Nov
10
12
min
Interviewing Top Talent: 5 Strategies To Identify Rockstars

Interviewing Top Talent: 5 Strategies To Identify Rockstars

5 Interview Strategies To Implement Today

1. Ask about specific examples.

Judge people on what they did, not their self-assessed strengths. Gather insights by asking about the steps they took, their thought process, how they did the work, their learnings, and how they talk about the people or customers they worked with.

THIS: Tell me about the most complex project that you managed.

❌ NOT: Can you do project management? Are you detail oriented?

By asking about real past experience, you reward doers over talkers.

Example follow up questions to dig in:

  • Who did you work with? Tell me about their strengths and weaknesses.
  • How did you keep people on track? What strategies and tools did you use?
  • What were the goals and final results of the project?
  • Did you hit any stumbling blocks? How did you overcome them?
  • What lessons did you learn? Have you been able to apply them to any other projects?

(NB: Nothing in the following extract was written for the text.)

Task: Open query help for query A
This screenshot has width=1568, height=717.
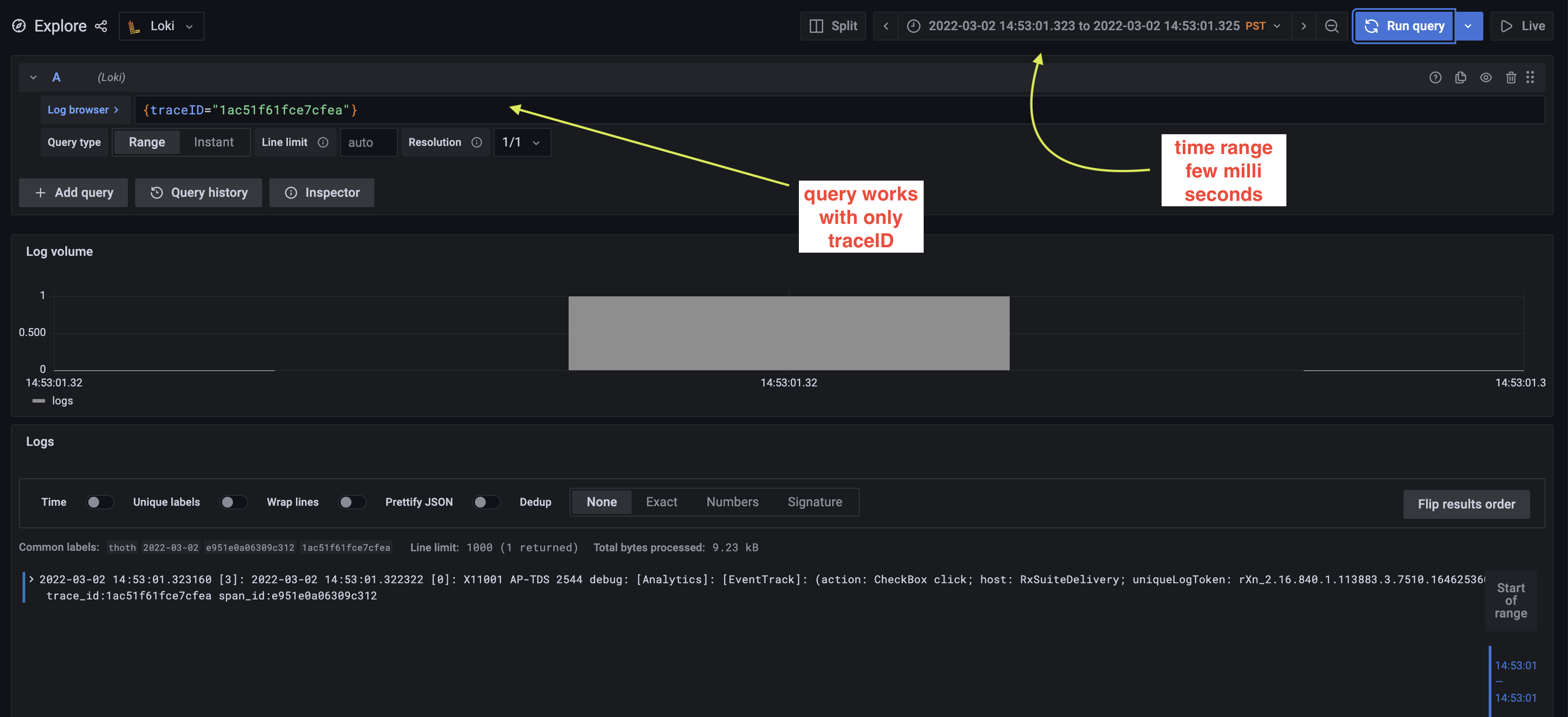Action: tap(1435, 77)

2. Use skills-based questions or assessments.

Everyone wants to fairly and accurately evaluate someone’s skills but unless you know how to, you default to measuring someone’s confidence about said skills.

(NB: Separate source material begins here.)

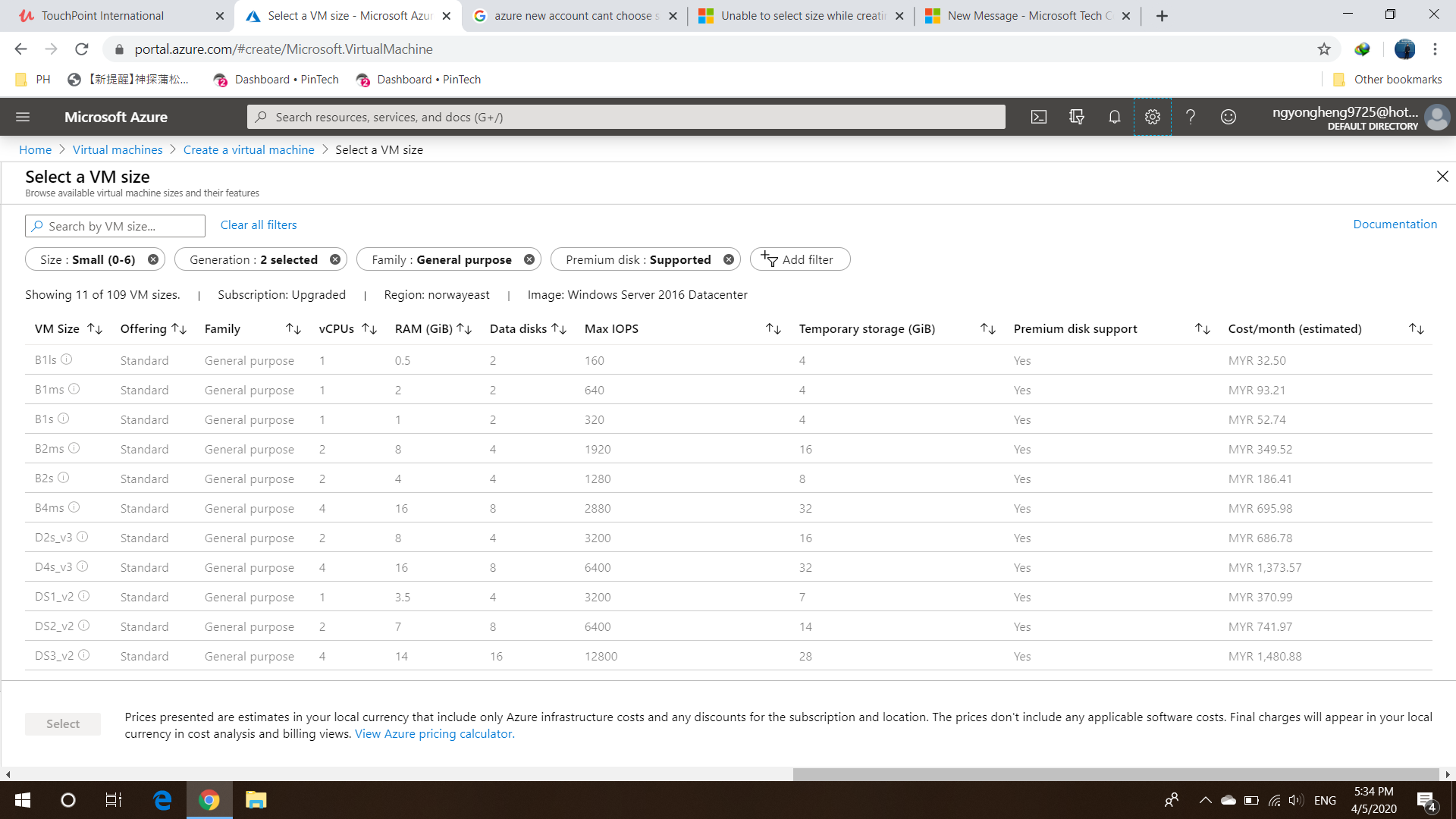The width and height of the screenshot is (1456, 819).
Task: Open the Add filter picker
Action: coord(800,259)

By getting these questions right, you’ll reward folks who are highly skilled but humble or self-deprecating and filter out folks who overestimate their abilities or talk eloquently but lack execution.

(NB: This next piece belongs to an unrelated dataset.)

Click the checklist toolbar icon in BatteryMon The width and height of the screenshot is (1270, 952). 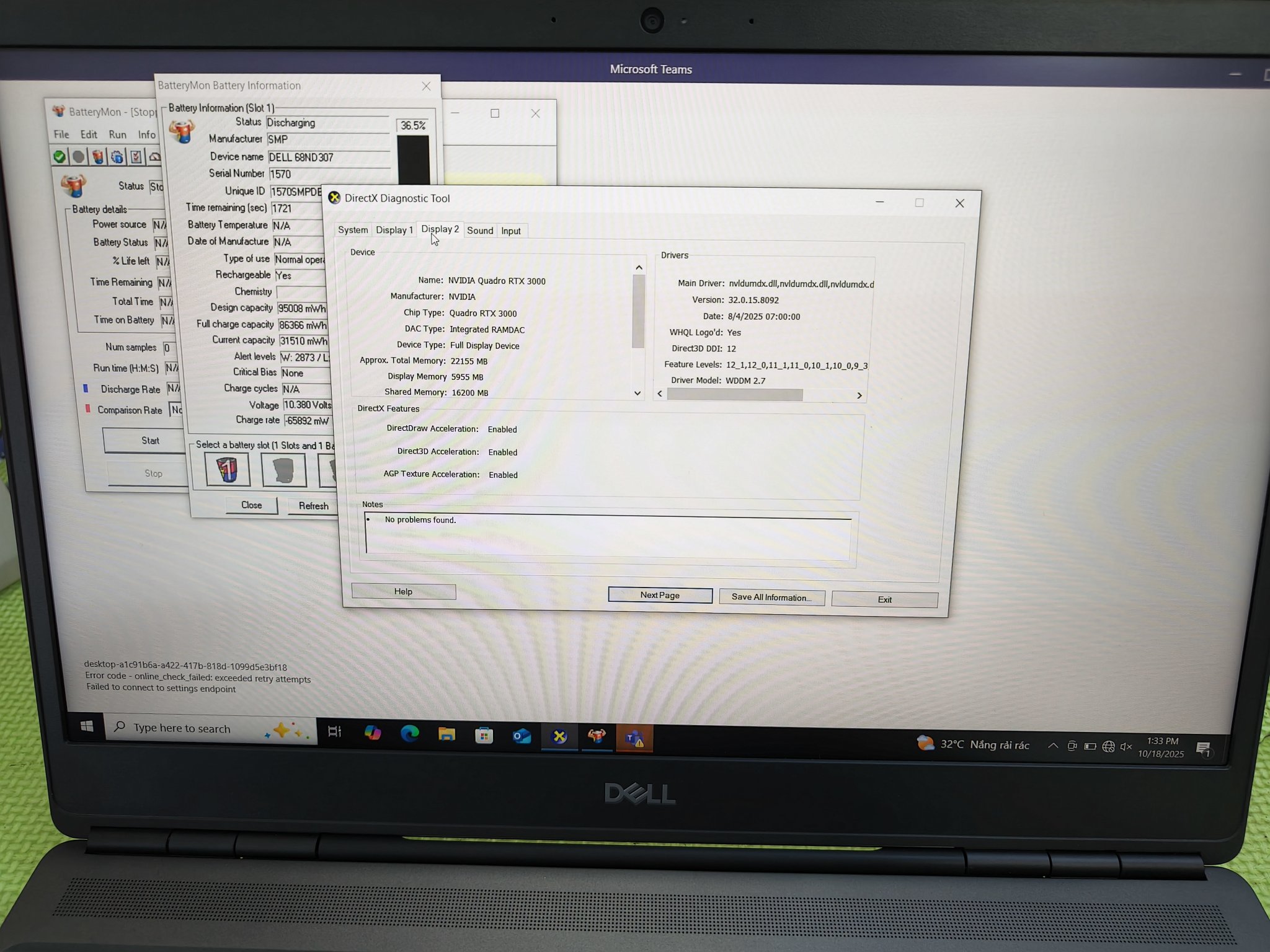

THIS: Create and save a draft email in this demo account.

THIS: Walk me through the basic steps you’d take to send an email.

❌ NOT: Do you know how to send emails? Have you sent emails before?

Predefine your assessment criteria and then rate the candidate’s competency. And, of course, focus on a skill that’s key to the role.

Example key actions to score:

  • Pull a list of contacts
  • Implement email design best practices
  • Test email formatting in various email clients
  • Strategize on a call-to-action
  • Measure results

Examples of other skill-based activities:

  • Whiteboard or code exercises for developers
  • Create a financial model, pivot table, or other spreadsheet
  • Write an email to an upset customer
  • Make website recommendations to improve SEO or sales conversions
  • Design a strategic plan for a real company issue

3. Go for superlative.

Asking about the most, least, greatest, proudest, hardest will get the best from a candidate. As the interviewer, you can be assured that you’re comparing one candidate’s best to another candidate’s best.

🙂 GOOD: Tell me about a project that you worked on.

😁 BETTER: Tell me about a complex project that you worked on.

🥳 BEST: Tell me about the most complex project you worked on.

If you ask a generic question about “a project” instead of “the most important project,” you won’t know if their underwhelming answer is because of their lackluster experience or your lackluster question.

What’s a question the most meaningful question you could ask? (See what I did there? 😉)

4. Keep questions consistent.

Ask the same interview questions at the same stages across all candidates for the most fair and insightful interview process.

When I first started interviewing and hiring, I thought asking a variety of interview questions was a strength. Foolish Young Kathryn could flip through her mental interview question database and ask according to her daily whim.

Unfortunately, this was a terrible idea!!

Asking different questions, while interesting to the interviewer, means that you’re comparing different data across candidates. You could unintentionally ask one candidate easier or harder questions. Keep it apples to apples to make it fair and unbiased.

Bonus: you only have to remember a handful of questions instead of hundreds like Foolish Young Kathryn!

5. Listen.

Give lots of time for a candidate to answer. Don’t jump in with the next question. Pause an extra moment to see if they have more to share.

What people share in the quiet moments can be really important.

Another strategy is to keep track of how much each person speaks. The candidate should be speaking the most (unless you’re answering their questions).

Listen deeply to what they say, how they say it, and what isn’t said.

Great Questions Lead To Great Talent

When you ask the right questions and listen well, you will easily identify top talent and win them over. The experience feels fair, their expertise and abilities shine, and you can move forward quickly and confidently.

The right interview questions are a great start to a long relationship with your company!